Shin Megami Tensei: Nocturne - first of the True Advent of the Goddess games to reach Western shores. Although North American gamers have had a taste of SMT before through its spin-off series, Persona, this will be the first formal release from the mother. SMT has a long history of raising controversial issues dealing with demonology, occult mysteries, and Jungian psychology. Its stories do not rely on a "hero" so much as a protagonist, one who can choose to be good, evil, or neutral. Protagonists in all SMT games have the ability to speak with - and tame - the enemies they encounter; be it through coercion, diplomacy, bribery, or intimidation, the forces against the protagonist can be made into servants of the player.
Notably, the word "Demon" is not entirely accurate, since there are "demons" classified as "Angels" and other such non-demonic entities. However, Atlus has chosen to use the term to describe any supernatural being the player encounters, good, evil, or other.
In Nocturne, players are introduced to the protagonist who, with a friend, is on his way to visit his teacher in the hospital. On the train ride there, strange things begin to happen, and the protagonist is suddenly plunged into a strange dream. There, a beautiful woman shows him Armageddon. Apocalypse is right around the corner. When the protagonist returns to the real world, he tries to shrug off the dream, but cannot. The doomsday message is given again when the protagonist arrives at the hospital. The building has been abandoned, save for one old man, who claims that the present world is about to crumble in order to give way to a new one. Then the protagonist finds himself hurled through a vortex, into a world that is a twisted mirror of reality.
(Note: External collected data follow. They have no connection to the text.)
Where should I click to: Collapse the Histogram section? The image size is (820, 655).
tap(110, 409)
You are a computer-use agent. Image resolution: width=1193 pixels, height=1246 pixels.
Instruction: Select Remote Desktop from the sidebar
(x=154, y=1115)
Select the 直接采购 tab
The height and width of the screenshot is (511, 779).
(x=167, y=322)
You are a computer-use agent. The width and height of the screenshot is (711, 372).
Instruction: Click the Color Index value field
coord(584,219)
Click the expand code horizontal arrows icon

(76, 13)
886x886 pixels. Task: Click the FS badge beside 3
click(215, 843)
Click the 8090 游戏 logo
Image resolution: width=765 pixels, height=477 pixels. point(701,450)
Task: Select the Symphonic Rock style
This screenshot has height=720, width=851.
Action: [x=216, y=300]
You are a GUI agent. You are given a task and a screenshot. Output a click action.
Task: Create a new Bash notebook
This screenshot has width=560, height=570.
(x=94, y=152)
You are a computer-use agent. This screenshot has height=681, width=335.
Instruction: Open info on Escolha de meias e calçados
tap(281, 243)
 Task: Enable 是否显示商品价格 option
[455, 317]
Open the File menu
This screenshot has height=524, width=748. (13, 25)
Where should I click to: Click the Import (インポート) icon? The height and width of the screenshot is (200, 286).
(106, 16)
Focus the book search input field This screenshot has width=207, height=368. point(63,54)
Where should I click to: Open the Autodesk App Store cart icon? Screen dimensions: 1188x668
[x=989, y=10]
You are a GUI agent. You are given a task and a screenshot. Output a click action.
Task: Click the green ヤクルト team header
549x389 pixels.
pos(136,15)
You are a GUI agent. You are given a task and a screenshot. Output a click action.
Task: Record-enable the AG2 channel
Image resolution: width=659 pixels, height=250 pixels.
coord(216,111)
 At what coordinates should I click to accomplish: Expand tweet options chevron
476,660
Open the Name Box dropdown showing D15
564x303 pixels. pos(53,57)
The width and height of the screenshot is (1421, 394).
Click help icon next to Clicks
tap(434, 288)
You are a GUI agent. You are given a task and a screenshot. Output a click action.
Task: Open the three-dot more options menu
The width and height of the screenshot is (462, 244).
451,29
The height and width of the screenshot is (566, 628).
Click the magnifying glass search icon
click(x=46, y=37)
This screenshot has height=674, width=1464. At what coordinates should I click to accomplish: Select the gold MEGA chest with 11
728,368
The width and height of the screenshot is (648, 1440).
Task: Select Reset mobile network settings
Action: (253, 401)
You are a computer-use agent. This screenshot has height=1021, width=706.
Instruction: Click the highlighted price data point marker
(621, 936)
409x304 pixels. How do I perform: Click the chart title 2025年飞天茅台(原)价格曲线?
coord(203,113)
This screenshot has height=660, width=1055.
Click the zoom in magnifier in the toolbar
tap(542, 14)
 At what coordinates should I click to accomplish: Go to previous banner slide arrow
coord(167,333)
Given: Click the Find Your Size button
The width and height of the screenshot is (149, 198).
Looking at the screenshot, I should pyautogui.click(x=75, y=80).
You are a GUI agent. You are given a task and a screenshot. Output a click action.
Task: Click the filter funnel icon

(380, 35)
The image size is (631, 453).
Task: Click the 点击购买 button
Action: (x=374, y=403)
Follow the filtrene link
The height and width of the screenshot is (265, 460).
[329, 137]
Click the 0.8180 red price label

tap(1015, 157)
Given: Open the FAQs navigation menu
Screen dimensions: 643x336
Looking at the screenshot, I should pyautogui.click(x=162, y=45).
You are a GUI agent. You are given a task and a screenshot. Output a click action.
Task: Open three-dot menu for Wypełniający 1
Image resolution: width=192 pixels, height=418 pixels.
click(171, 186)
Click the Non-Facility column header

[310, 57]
Between the real world and the mirror world, the protagonist begins to explore what fate means, how to change it, and what reality is. Before his quest can begin, however, the protagonist encounters Lucifer, the fallen angel. Lucifer infects the dimensional wanderer with a demonic larva called Magatama, a symbiotic creature which enables the protagonist to use supernatural energies. It also allows the protagonist to communicate with his enemies, thus opening the door to demon taming.
Players are given three different groups to align themselves with - the Miroku, Yosuga, and Musubi. The Miroku wish to transcend the sensory world and bring about Nirvana - enlightenment for all beings. The Yosuga believe in survival of the fittest - that only the strongest will remain after apocalypse. The Musubi believe in creating individual paradises for each living being, places where no harm will come to them. Each holds great potential for the protagonist, and it is up to players to choose where their destiny lies.
Integral to progressing through the game is demon taming. Once players enter combat, they may choose to speak with the demon and negotiate a contract. The various questions, answers, and offers presented can lead to the demon either joining players, or becoming that much more aggressive. Demons may also choose to run away if they feel too intimidated, or they may want a bribe in return for their services.
Once players have successfully acquired a host of demons to serve them, they can fuse two demons to create a third, more powerful one. Naturally, the new demon will inherit the qualities of its parents. Beyond regular fusion, there's also sacrificial fusions and evolutionary fusions. Sacrificing three demons for one on a full moon will yield an even more powerful demon that inherits bonus statistics from the third in addition to its regular parents. There is also an encyclopedia provided in-game so that players can catalogue the monsters they've captured and created. It also allows players to store the demons they've obtained and "hire" them during battle.
Evolutionary fusion requires a demon and its corresponding elemental energy to be united. Using two elemental spirits, players can create a "Mitama", and using the mitama, enhance a demon's statistics. Repeated fusion of demon and mitama can yield more powerful forms of that demon's class, similar in a sense to the system found in Monster Rancher.
The final kind of fusion is rather obscure in description. Called "Mythology Fusion," it allows players to use a demon with a real-world mythological background to create a demon related to its story. Unfortunately, nothing else is presently known about this system.
The battle system itself will be straightforward. Turn-based and fast-paced, combat even features an auto-battle command to cut down the repetition of traditional combat. The system is offset, however, by the use of demons, negotiation, and character evolution. As players progress, they can evolve the protagonist's magatama and obtain new skills. These evolutions can also change the protagonist's physical appearance.
Graphically, the game can be described as "mature anime". It features very precise cel-shading and 3D character models which accurately replicate the mannequin features of Kazuma Kaneko's original designs. The entire world is rendered with soft lighting, muted colors and minimalist geometric designs, accented by exotic, alien patterns. Special effects during battle looks to be the regular fare, with plenty of bright, stunning explosions and grandeur.
Shin Megami Tensei has a long history of controversy, but it seems like the Western market is finally ready for what Persona and Persona 2 gave it a taste of. Atlus has given the go-ahead for a September 21st release in 2004.